-------- Given entries --------

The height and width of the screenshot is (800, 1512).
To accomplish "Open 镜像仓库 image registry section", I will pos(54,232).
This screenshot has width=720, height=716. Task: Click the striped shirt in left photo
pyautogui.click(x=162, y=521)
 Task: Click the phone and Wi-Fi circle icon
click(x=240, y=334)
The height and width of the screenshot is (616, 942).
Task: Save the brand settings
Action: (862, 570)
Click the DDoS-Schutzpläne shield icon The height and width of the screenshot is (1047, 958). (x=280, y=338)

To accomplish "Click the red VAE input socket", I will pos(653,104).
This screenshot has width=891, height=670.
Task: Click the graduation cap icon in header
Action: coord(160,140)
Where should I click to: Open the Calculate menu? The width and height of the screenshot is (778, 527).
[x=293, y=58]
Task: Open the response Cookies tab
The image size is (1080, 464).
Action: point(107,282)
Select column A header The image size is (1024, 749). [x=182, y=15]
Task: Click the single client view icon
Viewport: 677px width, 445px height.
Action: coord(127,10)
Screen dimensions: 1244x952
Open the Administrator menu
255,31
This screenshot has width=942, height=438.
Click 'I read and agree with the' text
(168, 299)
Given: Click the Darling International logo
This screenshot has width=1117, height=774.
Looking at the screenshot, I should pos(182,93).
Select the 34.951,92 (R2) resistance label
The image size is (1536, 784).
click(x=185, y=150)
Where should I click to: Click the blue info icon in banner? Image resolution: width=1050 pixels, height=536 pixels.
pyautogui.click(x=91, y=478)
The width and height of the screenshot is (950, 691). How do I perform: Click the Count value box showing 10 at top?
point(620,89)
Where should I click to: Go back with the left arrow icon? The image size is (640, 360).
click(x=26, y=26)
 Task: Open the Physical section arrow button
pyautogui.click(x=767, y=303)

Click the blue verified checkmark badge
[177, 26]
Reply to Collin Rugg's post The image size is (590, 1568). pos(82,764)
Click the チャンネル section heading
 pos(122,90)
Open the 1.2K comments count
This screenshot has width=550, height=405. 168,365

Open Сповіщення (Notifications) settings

--------

● **The request**
Retype the lines from the start of the lines above through the line with "point(620,89)", both included.

● **Complete output**
The height and width of the screenshot is (800, 1512).
To accomplish "Open 镜像仓库 image registry section", I will pos(54,232).
This screenshot has width=720, height=716. Task: Click the striped shirt in left photo
pyautogui.click(x=162, y=521)
 Task: Click the phone and Wi-Fi circle icon
click(x=240, y=334)
The height and width of the screenshot is (616, 942).
Task: Save the brand settings
Action: (862, 570)
Click the DDoS-Schutzpläne shield icon The height and width of the screenshot is (1047, 958). (x=280, y=338)

To accomplish "Click the red VAE input socket", I will pos(653,104).
This screenshot has width=891, height=670.
Task: Click the graduation cap icon in header
Action: coord(160,140)
Where should I click to: Open the Calculate menu? The width and height of the screenshot is (778, 527).
[x=293, y=58]
Task: Open the response Cookies tab
The image size is (1080, 464).
Action: point(107,282)
Select column A header The image size is (1024, 749). [x=182, y=15]
Task: Click the single client view icon
Viewport: 677px width, 445px height.
Action: coord(127,10)
Screen dimensions: 1244x952
Open the Administrator menu
255,31
This screenshot has width=942, height=438.
Click 'I read and agree with the' text
(168, 299)
Given: Click the Darling International logo
This screenshot has width=1117, height=774.
Looking at the screenshot, I should pos(182,93).
Select the 34.951,92 (R2) resistance label
The image size is (1536, 784).
click(x=185, y=150)
Where should I click to: Click the blue info icon in banner? Image resolution: width=1050 pixels, height=536 pixels.
pyautogui.click(x=91, y=478)
The width and height of the screenshot is (950, 691). How do I perform: Click the Count value box showing 10 at top?
point(620,89)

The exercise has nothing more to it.